Last night was rainy and cold and called for a movie in bed with some red red wine. I accidentally ended up watching this movie about this sex club in NY called “The List”. Basically if you were hot or powerful, you got to be on The List and people would call you and say, “Are you free tonight?”. If you answered yes, they told you to meet them at a certain hotel and you went and knocked the boots, NSA, no names.
After the movie, there was some commentary from the director and a sex therapist, declaring that sex clubs like the one in the movie do exist! All over America! They may not be a list per se but everywhere around the country, they stated, people are finding ways to anonymously bump uglies.
Which leads me to wonder…are there any sex clubs in C-ville?

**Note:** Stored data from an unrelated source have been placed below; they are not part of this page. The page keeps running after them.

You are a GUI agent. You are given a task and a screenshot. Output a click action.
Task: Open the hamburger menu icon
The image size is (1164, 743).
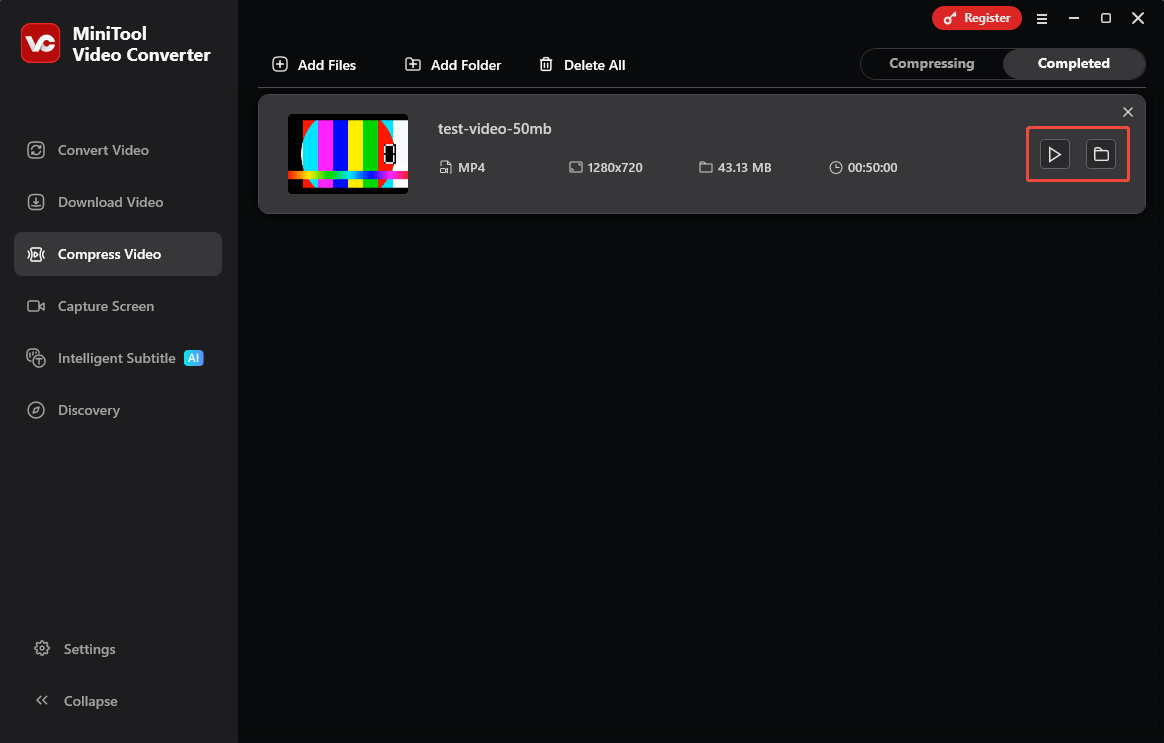click(1042, 18)
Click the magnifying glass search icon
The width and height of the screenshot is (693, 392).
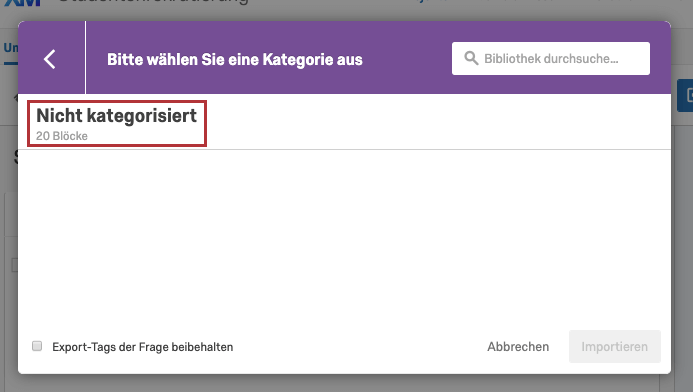click(471, 58)
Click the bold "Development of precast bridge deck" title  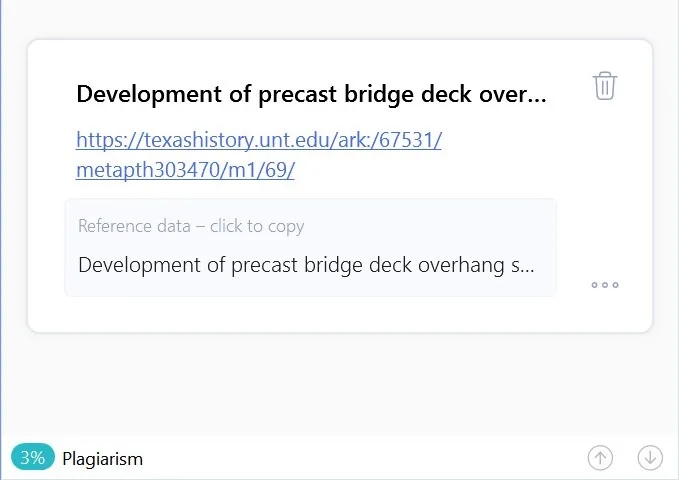(310, 95)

I kind of doubt it. This place is much too small. You can hook up with some townie you met off the internet five years ago then go to brunch with your Grandma downtown and bump into Mr./Mrs. One-Night-Stand giving you a lecherous knowing look or else pretending like they don’t see you.

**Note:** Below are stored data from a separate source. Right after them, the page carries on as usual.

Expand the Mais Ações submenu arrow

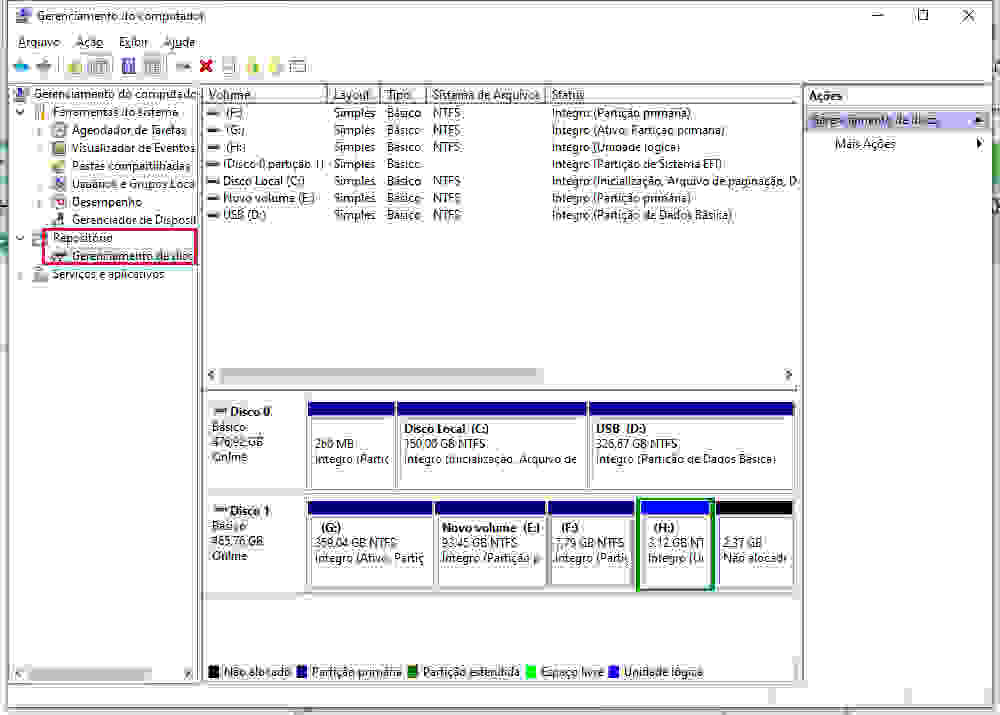tap(979, 144)
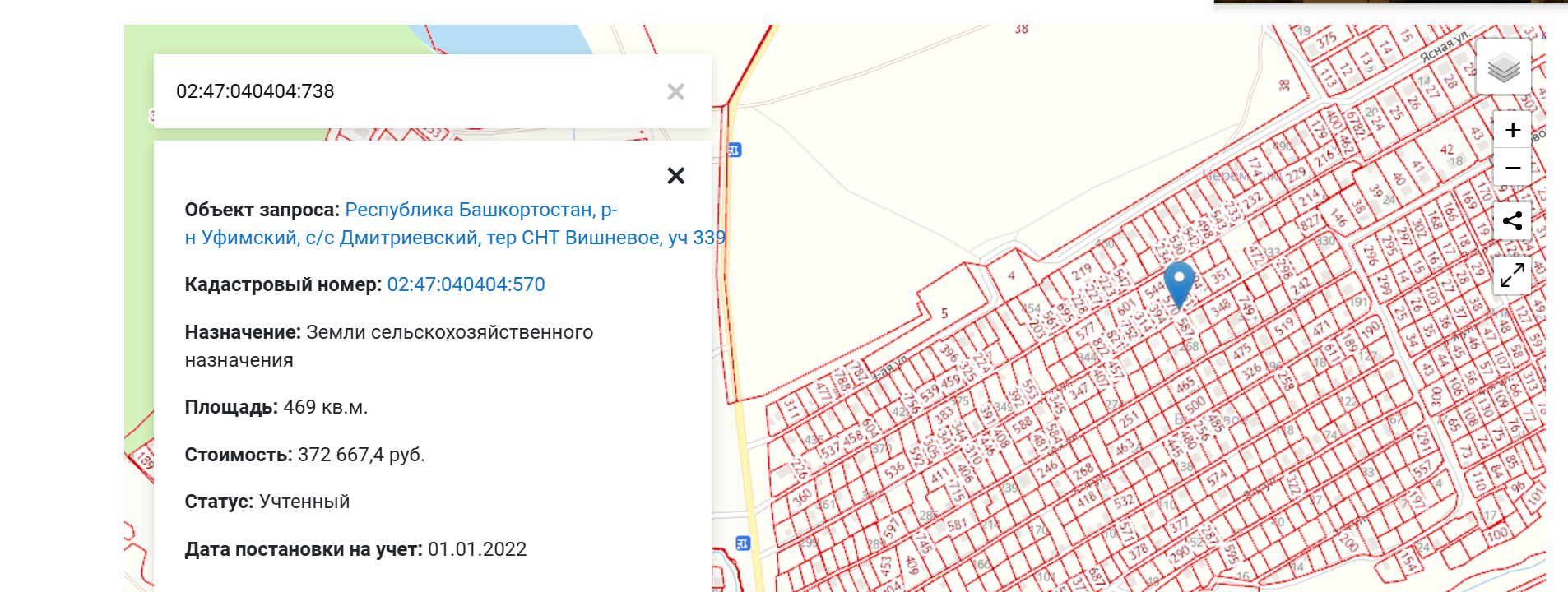Screen dimensions: 1568x592
Task: Clear the cadastral search field
Action: click(x=675, y=91)
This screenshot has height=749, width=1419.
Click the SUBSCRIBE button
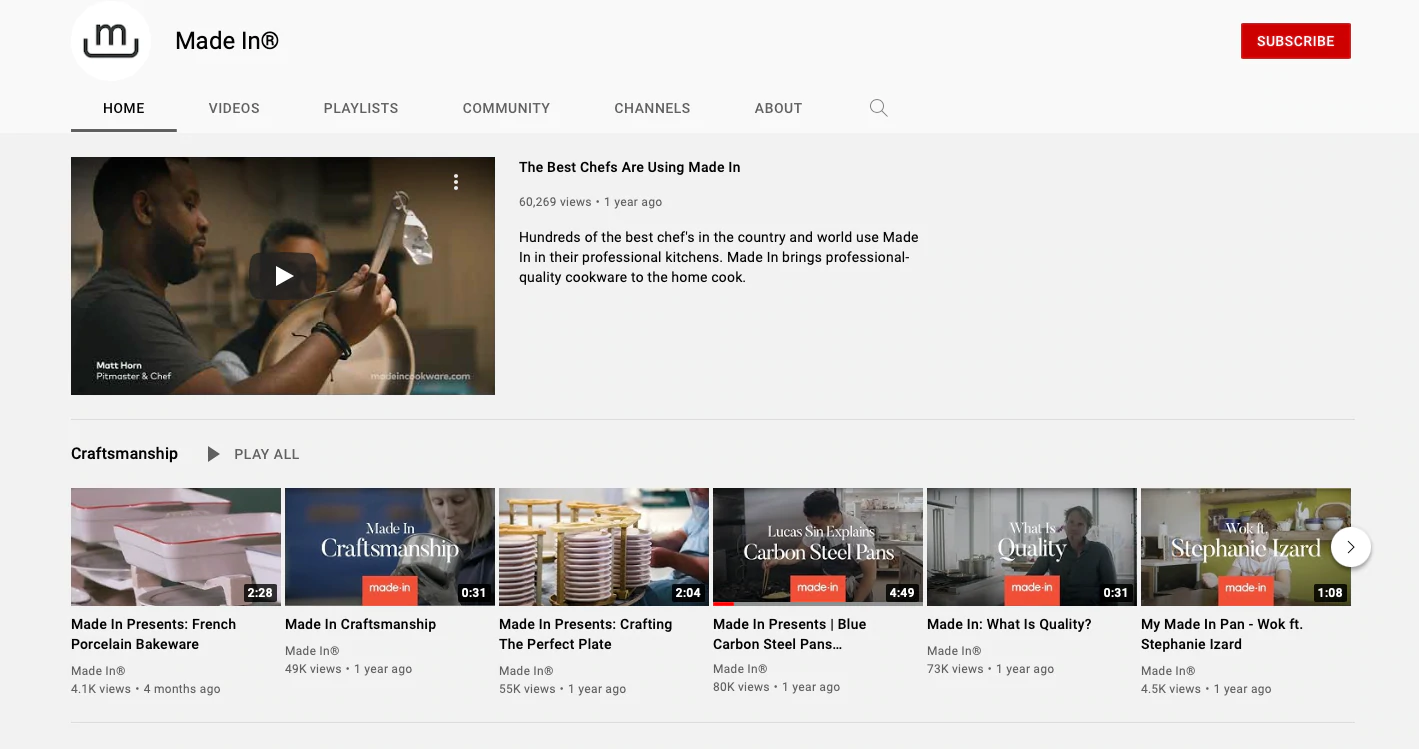pos(1295,41)
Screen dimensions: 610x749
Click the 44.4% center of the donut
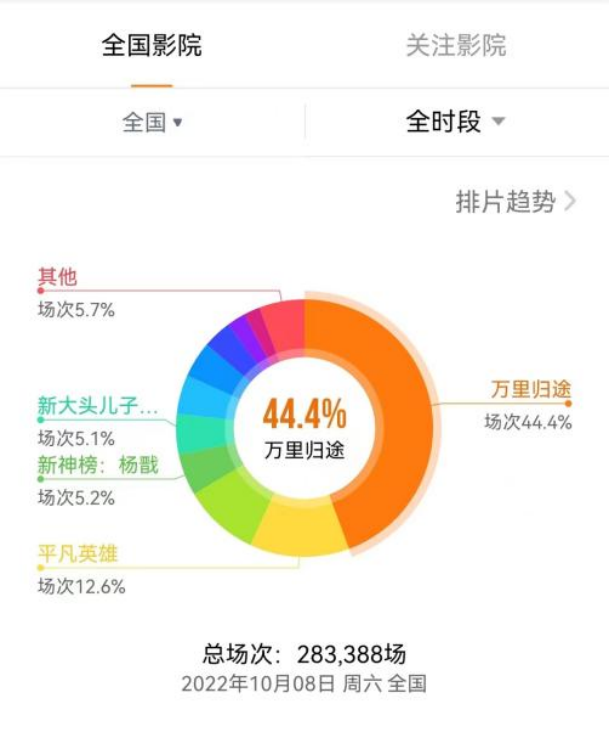pyautogui.click(x=305, y=414)
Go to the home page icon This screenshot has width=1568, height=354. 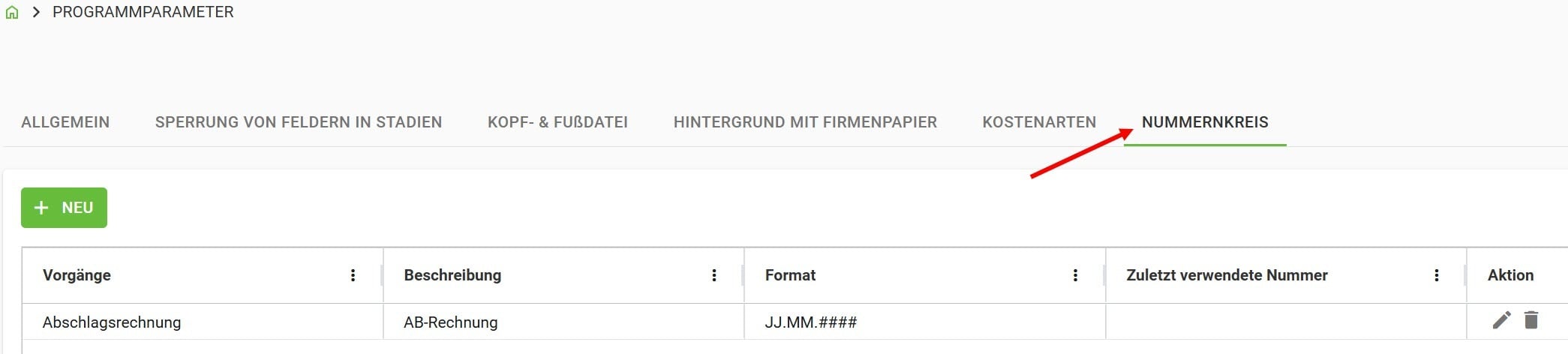[12, 13]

But it’s obvious that people in C-ville are wanting to get freaky. Go look at the “Casual Encounters” section on C-ville Craigslist. Not gonna link, you gotta find it for yourself. Don’t look at it while at work. I warned you. Local people are on there, and they are trying to get laiiiiid. Tonight!

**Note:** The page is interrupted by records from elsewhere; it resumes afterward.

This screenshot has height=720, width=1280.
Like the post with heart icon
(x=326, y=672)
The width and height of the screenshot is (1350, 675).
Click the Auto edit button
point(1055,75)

So, could there actually be any sex clubs here in C-ville? I hear tons of gossip about how this bar owner swings and that restaurant owner is a libertine, and that married person cheats regularly. But no evidence of any organized hanky-panky organization as of yet.
I don’t expect any of the regulars to jump out and boast, “I’m not only a member, I’m the president!” or anything, so if you have some beans to spill, make up a fake name and dish. No name-naming please, and no personal attacks. Do you know of any juicy stuff going on? Enquiring minds want to know.
/cVillain is my sex club
[pic detail of photo by Jonathan Wenk]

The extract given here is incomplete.